The defining film of the moment was Death Wish. At night I walked a dog in the park where Charles Bronson meted out summary justice to street thugs. In fact, the park was mostly populated by ancient middle-European men playing floodlit chess. I worked as a janitor’s assistant in a Harlem school. My boss was a big Jamaican who carried a revolver in his overalls. I was never frightened in Harlem or on the subway I took there, but I did like the sense of tension, the watchfulness, the worldliness of the naked streets where wits were what you needed. I was in my twenties. I looked like a young punk. I didn’t know any better.
Last week I read a short paragraph in the paper: the citizens of Harlem are signing a petition to stop Columbia University from expanding. In the ’70s, Columbia was an island of middle-class aspiration and white liberal hope in the black and Puerto Rican underprivileged sprawl of crime and violence. Harlem was the wicked wood where all the bad people waited before creeping through Central Park to rape and pillage Jews. Harlem was a worldwide byword for robbery, squalor and racial discrimination. Columbia, on the other hand, was secure. Well, apparently we were misinformed. Columbia is now the problem, and Harlem should be protected as a site of cultural and historical significance. The university is an interloper, a conglomerate whose expansion will spoil the atmosphere of the neighbourhood. And that is the final, irrefutable proof that New York, the New York I lived in, no longer exists.

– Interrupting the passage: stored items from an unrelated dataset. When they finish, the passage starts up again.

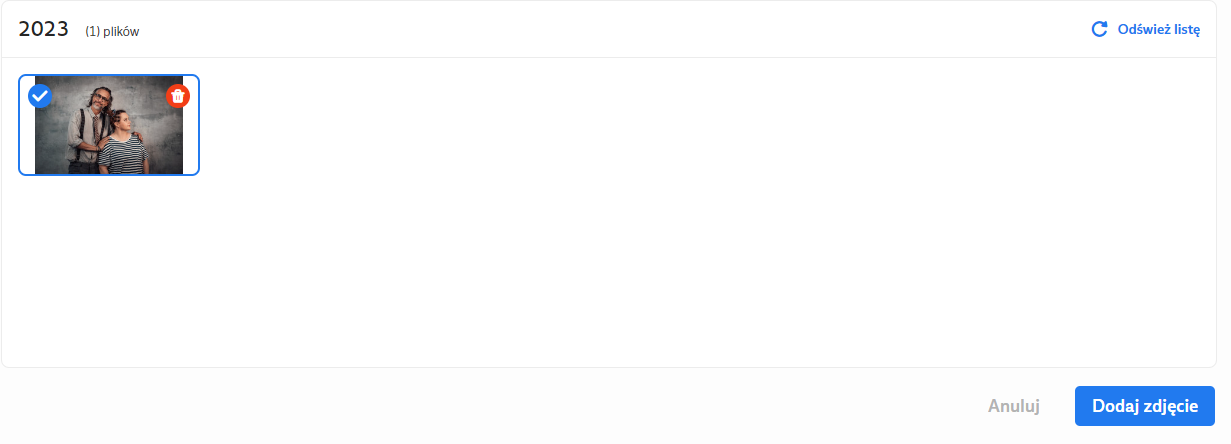This screenshot has width=1231, height=444.
Task: Remove the image using the bin badge
Action: pyautogui.click(x=178, y=96)
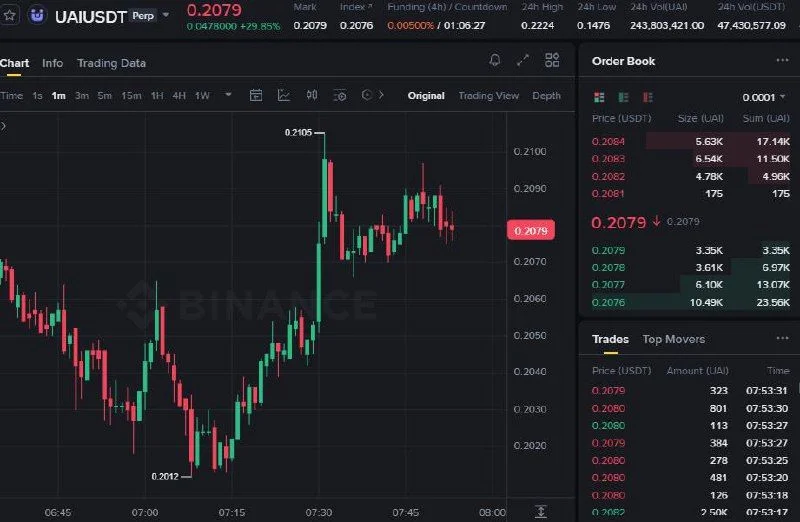This screenshot has height=522, width=800.
Task: Change the candlestick chart type icon
Action: (312, 95)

The skyline is more or less the same, but the mean streets are no longer mean. They’re just irritable. New Yorkers got what they fervently prayed for: law, order and garbage collection. They got a property boom and a safe island. In terms of murder and robbery, Manhattan is now one of the safest places in the West to live. It’s also one of the dullest. More concerned with aspiration and appearances than life, the city that never slept now doesn’t go out much past 9.30pm as it has to get into the office by 6am. It runs on the spot to CNN, not dances in the dark to Madonna. It just shows you should be careful what you ask for.
I still love the city, though. I go back regularly, walk the old streets. And like all places you return to, it’s a mixture of here-and-now and then-and-there. There’s a particular bright sunlight you only get in New York, and the buildings look particularly fine and defined against it, as if they’re super-hyper-real. It always makes me happy, because it reminds me of being happy.
Manhattan is now a rich middle-class island with bankers’ concerns and shopkeepers’ worries. It has succeeded in buying off the murderers and muggers, and with them the artists and writers, the social parasites, the lounge lizards, the remittance men and the unforgiving women, the amusing failures and all those who came to the city from all over America and the world to claim social, artistic and sensual asylum from the broad bigotry of small towns and wide suburbs. They’ve all gone now, and they’ve taken the thing that the real-estate sellers, the arbitrage traders and the hedge-fund topiarists all wanted to find here in the first place. New York has once again become a prophecy of the future, a different cautionary tale about the consequences of fear: judicious tedium.